DIRECTIONS: In the records, rewrite the lines from the line with "Viewport: 981px width, 445px" up to and including the line with "pyautogui.click(x=639, y=33)", swapping "PowerShell" for "Command Prompt" and leaving everything else unchanged.

DATA FOR THIS TASK:

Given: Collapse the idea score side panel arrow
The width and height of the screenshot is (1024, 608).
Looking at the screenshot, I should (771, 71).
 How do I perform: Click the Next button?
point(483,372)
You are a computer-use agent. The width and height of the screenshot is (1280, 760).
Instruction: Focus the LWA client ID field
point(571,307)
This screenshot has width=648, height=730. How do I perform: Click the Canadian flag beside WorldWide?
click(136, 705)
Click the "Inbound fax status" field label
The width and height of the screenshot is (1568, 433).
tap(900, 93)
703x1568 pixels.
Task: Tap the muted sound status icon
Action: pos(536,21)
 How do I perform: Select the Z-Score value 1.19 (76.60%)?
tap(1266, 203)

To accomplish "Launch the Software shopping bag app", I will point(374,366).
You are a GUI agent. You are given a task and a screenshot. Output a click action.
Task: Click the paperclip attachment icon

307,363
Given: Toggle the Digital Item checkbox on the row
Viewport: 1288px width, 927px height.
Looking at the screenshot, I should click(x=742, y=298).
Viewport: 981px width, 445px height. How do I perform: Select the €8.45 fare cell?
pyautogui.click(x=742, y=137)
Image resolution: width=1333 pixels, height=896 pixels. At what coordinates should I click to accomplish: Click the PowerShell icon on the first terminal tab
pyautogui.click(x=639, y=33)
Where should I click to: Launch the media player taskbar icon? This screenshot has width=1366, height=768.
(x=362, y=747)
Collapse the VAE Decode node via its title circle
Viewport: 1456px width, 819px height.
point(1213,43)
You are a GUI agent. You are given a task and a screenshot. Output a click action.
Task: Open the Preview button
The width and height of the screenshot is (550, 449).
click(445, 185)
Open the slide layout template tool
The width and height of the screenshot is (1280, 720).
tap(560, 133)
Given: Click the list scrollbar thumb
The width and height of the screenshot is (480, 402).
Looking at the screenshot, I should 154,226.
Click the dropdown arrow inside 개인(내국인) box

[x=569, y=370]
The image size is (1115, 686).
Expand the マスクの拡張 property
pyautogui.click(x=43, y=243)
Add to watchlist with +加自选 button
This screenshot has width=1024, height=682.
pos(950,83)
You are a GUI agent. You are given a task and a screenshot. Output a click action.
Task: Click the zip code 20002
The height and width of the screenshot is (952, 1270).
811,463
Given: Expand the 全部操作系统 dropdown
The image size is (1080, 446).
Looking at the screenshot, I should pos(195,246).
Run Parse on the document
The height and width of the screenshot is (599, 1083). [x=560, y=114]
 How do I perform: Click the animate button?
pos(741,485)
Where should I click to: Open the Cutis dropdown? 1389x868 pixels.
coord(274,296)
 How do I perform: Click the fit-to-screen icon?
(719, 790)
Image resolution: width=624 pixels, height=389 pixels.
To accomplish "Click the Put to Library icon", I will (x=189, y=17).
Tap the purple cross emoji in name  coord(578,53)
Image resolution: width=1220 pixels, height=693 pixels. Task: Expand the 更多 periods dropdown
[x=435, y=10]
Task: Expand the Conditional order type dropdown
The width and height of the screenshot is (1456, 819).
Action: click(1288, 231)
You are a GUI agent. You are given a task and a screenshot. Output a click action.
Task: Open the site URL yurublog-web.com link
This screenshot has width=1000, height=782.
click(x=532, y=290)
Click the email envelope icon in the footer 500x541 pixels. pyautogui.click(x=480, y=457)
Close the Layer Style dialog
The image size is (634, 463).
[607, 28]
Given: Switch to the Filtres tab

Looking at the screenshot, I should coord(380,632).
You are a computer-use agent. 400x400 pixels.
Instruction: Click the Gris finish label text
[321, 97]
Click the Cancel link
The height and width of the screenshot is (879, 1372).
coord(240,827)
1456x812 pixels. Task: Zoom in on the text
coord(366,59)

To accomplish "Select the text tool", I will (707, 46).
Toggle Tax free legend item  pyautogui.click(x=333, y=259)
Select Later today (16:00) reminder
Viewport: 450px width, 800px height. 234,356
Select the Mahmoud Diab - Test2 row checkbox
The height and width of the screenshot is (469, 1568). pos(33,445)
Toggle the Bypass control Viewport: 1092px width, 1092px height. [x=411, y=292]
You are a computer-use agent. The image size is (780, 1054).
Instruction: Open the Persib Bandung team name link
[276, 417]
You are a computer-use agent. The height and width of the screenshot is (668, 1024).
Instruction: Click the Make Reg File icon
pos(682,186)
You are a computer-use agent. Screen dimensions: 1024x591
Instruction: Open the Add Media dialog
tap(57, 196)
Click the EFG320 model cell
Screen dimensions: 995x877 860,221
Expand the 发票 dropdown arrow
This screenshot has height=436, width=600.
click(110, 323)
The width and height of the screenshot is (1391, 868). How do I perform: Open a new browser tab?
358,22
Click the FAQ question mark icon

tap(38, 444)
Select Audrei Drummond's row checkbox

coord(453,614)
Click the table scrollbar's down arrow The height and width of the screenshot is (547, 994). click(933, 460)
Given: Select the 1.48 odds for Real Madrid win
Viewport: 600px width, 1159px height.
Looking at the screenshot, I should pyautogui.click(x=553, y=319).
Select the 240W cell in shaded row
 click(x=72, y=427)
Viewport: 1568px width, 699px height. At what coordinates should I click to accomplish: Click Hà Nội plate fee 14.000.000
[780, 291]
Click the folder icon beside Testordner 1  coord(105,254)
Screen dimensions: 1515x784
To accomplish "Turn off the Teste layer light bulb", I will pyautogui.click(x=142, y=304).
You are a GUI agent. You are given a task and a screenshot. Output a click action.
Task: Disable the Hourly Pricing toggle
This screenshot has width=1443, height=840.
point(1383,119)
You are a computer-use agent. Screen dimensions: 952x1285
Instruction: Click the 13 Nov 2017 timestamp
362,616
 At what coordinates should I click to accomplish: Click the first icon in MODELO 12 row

REPLY TO THE EXERCISE:
Viewport: 981px width, 445px height. How do I perform: Select the €8.45 fare cell?
pyautogui.click(x=742, y=137)
Image resolution: width=1333 pixels, height=896 pixels. At what coordinates should I click to accomplish: Click the Command Prompt icon on the first terminal tab
pyautogui.click(x=639, y=33)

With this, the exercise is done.